Saved data entries:
+++

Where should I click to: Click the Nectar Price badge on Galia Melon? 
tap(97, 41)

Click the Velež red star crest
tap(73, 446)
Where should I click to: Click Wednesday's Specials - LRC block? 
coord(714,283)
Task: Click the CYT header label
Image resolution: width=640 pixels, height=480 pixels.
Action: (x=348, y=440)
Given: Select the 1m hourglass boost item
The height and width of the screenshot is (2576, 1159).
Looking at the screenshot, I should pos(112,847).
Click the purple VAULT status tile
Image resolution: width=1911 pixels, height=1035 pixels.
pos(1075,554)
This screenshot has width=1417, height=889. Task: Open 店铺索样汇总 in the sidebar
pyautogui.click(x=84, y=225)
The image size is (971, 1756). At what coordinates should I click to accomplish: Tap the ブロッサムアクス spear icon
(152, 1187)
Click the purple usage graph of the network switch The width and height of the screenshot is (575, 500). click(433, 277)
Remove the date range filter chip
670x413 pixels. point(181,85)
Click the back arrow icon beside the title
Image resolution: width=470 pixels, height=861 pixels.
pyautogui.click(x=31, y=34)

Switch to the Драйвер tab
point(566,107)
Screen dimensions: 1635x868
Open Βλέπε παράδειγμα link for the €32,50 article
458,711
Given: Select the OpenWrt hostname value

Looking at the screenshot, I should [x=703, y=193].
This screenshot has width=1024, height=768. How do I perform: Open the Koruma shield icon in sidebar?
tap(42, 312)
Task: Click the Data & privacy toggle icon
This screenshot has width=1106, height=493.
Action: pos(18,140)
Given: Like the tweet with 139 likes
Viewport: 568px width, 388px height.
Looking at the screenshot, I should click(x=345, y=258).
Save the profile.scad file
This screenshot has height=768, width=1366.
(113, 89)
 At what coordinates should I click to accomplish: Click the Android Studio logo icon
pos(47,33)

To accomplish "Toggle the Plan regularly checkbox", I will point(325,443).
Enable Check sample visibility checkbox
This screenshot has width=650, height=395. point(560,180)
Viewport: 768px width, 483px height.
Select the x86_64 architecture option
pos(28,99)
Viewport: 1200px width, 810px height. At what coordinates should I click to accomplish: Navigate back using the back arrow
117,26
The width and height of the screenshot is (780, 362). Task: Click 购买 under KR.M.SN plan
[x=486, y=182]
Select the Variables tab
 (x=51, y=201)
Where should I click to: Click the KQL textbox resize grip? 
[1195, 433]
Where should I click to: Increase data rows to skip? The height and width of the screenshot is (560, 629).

+++

:: PROBLEM DESCRIPTION ::
Print the records verbatim, stopping after the "Given: Select the 1m hourglass boost item" line.

:: SOLUTION ::
Where should I click to: Click the Nectar Price badge on Galia Melon? 
tap(97, 41)

Click the Velež red star crest
tap(73, 446)
Where should I click to: Click Wednesday's Specials - LRC block? 
coord(714,283)
Task: Click the CYT header label
Image resolution: width=640 pixels, height=480 pixels.
Action: (x=348, y=440)
Given: Select the 1m hourglass boost item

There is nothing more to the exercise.